== Input material ==

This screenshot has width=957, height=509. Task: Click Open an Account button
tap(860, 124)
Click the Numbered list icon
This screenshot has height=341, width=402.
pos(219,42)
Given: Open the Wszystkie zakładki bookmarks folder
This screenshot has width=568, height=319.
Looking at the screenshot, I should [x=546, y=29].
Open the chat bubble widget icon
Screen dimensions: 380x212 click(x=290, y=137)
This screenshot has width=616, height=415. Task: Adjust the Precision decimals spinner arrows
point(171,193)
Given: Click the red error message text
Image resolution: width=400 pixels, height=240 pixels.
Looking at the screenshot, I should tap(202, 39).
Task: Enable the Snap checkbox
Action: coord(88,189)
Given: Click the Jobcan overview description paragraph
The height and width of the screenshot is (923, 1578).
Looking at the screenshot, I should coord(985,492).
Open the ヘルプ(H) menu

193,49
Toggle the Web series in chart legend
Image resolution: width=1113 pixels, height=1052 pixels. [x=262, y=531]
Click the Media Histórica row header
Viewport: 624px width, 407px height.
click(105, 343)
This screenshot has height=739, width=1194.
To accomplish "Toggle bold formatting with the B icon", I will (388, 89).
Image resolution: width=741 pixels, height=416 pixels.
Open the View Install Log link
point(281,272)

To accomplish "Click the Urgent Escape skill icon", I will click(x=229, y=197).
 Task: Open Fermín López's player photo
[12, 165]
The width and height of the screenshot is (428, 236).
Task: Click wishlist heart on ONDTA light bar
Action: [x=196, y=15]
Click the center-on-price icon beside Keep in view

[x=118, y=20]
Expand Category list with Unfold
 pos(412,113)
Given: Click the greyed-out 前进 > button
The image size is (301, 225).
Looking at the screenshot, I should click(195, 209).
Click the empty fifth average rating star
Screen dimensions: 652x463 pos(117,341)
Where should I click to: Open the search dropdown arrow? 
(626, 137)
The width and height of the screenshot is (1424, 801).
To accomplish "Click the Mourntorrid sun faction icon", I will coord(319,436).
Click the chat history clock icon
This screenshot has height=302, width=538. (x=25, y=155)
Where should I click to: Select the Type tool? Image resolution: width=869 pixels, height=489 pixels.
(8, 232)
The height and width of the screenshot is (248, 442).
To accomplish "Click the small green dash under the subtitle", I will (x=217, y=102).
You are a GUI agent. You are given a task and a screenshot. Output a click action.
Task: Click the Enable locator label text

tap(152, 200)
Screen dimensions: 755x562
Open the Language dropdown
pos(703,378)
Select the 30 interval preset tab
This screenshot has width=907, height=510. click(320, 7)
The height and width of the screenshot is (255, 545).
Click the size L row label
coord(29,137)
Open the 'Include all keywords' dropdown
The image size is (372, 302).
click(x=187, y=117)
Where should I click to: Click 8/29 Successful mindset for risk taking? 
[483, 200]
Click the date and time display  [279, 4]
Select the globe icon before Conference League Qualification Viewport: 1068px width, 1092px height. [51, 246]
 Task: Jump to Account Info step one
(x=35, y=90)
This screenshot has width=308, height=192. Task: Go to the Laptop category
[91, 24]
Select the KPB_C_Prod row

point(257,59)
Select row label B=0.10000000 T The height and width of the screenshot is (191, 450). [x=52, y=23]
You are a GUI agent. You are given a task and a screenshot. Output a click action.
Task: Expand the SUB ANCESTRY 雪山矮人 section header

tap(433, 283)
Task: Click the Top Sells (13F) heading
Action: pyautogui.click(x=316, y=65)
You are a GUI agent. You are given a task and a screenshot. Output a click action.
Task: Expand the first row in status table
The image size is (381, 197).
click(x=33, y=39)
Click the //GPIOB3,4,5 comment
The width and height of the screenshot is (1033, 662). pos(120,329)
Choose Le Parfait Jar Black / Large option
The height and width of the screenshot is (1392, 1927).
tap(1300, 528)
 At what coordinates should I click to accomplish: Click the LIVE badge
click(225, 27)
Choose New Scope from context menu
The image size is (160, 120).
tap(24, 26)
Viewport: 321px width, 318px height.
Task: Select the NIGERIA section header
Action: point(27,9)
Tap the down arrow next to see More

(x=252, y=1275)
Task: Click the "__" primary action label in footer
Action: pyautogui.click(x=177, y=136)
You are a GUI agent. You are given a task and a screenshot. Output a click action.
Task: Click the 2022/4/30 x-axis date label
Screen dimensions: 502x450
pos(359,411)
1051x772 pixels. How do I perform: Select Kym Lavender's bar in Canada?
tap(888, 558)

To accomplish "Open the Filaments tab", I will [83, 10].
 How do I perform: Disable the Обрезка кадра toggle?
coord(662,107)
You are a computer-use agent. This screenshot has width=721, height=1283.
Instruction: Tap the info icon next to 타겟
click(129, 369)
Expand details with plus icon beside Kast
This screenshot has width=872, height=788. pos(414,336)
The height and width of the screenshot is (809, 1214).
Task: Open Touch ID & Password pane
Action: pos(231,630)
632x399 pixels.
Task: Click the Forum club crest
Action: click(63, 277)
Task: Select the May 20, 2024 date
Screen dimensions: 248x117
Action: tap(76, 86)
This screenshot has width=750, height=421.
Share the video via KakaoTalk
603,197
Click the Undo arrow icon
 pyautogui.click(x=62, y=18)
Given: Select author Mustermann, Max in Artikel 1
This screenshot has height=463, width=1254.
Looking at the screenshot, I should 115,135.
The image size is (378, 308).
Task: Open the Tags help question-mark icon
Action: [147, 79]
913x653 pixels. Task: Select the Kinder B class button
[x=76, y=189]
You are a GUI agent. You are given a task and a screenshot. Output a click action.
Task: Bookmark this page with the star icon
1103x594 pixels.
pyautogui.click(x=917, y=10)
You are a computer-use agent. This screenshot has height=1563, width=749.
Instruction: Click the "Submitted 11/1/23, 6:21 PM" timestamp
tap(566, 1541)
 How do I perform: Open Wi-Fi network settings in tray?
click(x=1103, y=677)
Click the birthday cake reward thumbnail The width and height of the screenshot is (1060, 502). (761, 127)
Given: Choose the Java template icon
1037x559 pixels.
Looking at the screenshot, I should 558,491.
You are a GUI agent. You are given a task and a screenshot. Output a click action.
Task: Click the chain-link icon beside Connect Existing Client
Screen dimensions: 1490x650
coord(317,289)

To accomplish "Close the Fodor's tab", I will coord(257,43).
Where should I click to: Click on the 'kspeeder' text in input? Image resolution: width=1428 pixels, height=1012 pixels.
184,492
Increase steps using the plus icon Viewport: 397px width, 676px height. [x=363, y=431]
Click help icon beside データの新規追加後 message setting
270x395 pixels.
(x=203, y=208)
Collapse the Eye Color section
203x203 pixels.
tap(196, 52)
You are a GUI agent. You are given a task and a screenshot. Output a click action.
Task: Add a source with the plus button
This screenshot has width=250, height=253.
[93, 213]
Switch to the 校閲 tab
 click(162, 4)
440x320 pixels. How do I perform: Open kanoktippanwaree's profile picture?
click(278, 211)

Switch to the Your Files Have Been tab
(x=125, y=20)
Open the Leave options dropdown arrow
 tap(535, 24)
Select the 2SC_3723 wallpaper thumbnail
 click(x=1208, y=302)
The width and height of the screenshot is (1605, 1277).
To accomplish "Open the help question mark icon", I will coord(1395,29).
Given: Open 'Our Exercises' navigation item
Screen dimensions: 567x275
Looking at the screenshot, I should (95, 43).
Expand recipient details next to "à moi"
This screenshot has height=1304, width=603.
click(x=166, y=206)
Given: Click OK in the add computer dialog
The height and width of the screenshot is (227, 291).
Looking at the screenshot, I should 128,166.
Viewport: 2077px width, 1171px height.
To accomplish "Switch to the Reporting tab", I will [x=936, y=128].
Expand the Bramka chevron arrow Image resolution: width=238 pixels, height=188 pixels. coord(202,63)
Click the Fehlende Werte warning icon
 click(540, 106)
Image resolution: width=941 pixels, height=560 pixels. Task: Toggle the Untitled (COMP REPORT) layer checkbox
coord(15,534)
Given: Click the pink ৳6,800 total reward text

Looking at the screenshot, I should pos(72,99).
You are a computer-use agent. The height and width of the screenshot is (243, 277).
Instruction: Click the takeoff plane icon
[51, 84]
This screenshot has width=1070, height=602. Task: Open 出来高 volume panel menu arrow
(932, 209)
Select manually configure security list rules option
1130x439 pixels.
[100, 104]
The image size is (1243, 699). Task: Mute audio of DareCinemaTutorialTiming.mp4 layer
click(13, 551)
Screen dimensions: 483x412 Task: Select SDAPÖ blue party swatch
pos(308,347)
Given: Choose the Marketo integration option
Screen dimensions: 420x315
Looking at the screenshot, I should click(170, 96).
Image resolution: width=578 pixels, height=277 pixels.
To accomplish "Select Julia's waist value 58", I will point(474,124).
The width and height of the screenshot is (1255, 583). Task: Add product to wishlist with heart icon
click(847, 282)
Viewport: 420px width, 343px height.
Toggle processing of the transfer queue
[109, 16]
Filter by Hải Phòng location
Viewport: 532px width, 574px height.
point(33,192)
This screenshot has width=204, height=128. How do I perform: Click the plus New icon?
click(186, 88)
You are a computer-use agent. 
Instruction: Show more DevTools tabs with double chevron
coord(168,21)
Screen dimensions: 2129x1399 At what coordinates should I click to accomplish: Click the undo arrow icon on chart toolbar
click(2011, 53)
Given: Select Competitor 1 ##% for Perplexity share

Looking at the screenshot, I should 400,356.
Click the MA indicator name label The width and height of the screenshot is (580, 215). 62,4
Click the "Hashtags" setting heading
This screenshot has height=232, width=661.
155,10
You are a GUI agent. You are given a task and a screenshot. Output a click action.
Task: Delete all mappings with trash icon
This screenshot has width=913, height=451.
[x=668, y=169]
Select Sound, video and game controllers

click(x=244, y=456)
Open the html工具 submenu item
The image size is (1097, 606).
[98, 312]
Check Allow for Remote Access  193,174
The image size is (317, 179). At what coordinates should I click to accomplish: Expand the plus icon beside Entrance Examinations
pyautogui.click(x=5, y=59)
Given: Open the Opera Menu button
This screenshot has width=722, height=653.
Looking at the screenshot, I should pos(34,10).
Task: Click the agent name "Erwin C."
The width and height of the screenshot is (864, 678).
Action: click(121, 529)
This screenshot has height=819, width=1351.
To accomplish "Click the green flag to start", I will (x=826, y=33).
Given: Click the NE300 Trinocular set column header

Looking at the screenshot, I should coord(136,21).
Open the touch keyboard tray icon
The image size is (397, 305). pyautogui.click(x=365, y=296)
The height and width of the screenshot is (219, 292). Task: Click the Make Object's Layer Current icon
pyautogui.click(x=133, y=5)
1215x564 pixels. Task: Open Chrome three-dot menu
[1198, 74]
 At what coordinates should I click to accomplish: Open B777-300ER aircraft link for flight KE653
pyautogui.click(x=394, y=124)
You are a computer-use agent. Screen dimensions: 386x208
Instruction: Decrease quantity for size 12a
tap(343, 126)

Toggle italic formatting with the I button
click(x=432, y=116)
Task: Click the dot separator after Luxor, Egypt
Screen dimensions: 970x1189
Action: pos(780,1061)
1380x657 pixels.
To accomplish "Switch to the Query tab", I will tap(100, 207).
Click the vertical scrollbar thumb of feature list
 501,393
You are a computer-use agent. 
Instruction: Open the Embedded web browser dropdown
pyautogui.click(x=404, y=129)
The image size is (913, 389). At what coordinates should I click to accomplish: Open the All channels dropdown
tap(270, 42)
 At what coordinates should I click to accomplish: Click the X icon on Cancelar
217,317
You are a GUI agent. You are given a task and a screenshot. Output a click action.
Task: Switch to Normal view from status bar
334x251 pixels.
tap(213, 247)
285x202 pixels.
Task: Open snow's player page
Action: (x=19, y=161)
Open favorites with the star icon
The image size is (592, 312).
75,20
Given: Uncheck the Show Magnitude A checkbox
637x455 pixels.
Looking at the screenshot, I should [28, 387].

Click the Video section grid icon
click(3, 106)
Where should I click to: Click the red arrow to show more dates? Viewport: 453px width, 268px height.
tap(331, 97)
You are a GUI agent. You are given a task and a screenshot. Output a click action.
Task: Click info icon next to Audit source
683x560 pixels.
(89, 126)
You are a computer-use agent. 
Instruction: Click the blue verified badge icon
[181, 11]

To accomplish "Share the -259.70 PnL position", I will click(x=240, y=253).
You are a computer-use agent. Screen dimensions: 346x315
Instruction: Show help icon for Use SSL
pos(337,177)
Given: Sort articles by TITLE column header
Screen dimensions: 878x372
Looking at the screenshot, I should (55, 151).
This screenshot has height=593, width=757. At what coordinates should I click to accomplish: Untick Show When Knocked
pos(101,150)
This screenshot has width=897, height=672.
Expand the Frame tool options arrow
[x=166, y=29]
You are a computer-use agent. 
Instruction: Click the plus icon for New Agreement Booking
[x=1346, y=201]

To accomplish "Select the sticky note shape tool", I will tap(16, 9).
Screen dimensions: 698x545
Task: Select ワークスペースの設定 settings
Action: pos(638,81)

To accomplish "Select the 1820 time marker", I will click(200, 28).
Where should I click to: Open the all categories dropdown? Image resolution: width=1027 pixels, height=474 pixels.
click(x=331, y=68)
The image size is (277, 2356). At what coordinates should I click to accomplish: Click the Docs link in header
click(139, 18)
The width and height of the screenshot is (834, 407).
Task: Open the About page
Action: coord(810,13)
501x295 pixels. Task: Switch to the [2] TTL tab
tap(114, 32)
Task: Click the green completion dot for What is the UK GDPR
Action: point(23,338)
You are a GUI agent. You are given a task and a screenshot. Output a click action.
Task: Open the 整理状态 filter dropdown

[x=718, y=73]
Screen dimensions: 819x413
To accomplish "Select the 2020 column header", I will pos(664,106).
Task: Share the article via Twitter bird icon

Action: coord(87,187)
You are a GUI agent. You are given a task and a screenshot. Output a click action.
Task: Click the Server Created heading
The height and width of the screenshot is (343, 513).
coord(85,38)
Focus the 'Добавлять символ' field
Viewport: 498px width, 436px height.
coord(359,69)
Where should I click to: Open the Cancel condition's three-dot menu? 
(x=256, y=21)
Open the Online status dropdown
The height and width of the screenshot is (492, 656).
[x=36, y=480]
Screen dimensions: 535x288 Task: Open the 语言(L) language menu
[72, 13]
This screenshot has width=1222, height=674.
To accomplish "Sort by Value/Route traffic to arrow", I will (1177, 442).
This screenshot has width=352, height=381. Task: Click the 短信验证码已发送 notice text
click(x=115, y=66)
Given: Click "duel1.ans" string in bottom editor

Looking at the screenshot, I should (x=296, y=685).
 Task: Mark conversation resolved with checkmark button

===

**Task details:**
Restate word for word only the lines above from the line containing "Task: Open Fermín López's player photo" to the line containing "Select row label", both of them included.

**Completed exercise:**
 Task: Open Fermín López's player photo
[12, 165]
The width and height of the screenshot is (428, 236).
Task: Click wishlist heart on ONDTA light bar
Action: [x=196, y=15]
Click the center-on-price icon beside Keep in view

[x=118, y=20]
Expand Category list with Unfold
 pos(412,113)
Given: Click the greyed-out 前进 > button
The image size is (301, 225).
Looking at the screenshot, I should click(195, 209).
Click the empty fifth average rating star
Screen dimensions: 652x463 pos(117,341)
Where should I click to: Open the search dropdown arrow? 
(626, 137)
The width and height of the screenshot is (1424, 801).
To accomplish "Click the Mourntorrid sun faction icon", I will coord(319,436).
Click the chat history clock icon
This screenshot has height=302, width=538. (x=25, y=155)
Where should I click to: Select the Type tool? Image resolution: width=869 pixels, height=489 pixels.
(8, 232)
The height and width of the screenshot is (248, 442).
To accomplish "Click the small green dash under the subtitle", I will (x=217, y=102).
You are a GUI agent. You are given a task and a screenshot. Output a click action.
Task: Click the Enable locator label text

tap(152, 200)
Screen dimensions: 755x562
Open the Language dropdown
pos(703,378)
Select the 30 interval preset tab
This screenshot has width=907, height=510. click(320, 7)
The height and width of the screenshot is (255, 545).
Click the size L row label
coord(29,137)
Open the 'Include all keywords' dropdown
The image size is (372, 302).
click(x=187, y=117)
Where should I click to: Click 8/29 Successful mindset for risk taking? 
[483, 200]
Click the date and time display  [279, 4]
Select the globe icon before Conference League Qualification Viewport: 1068px width, 1092px height. [51, 246]
 Task: Jump to Account Info step one
(x=35, y=90)
This screenshot has width=308, height=192. Task: Go to the Laptop category
[91, 24]
Select the KPB_C_Prod row

point(257,59)
Select row label B=0.10000000 T The height and width of the screenshot is (191, 450). [x=52, y=23]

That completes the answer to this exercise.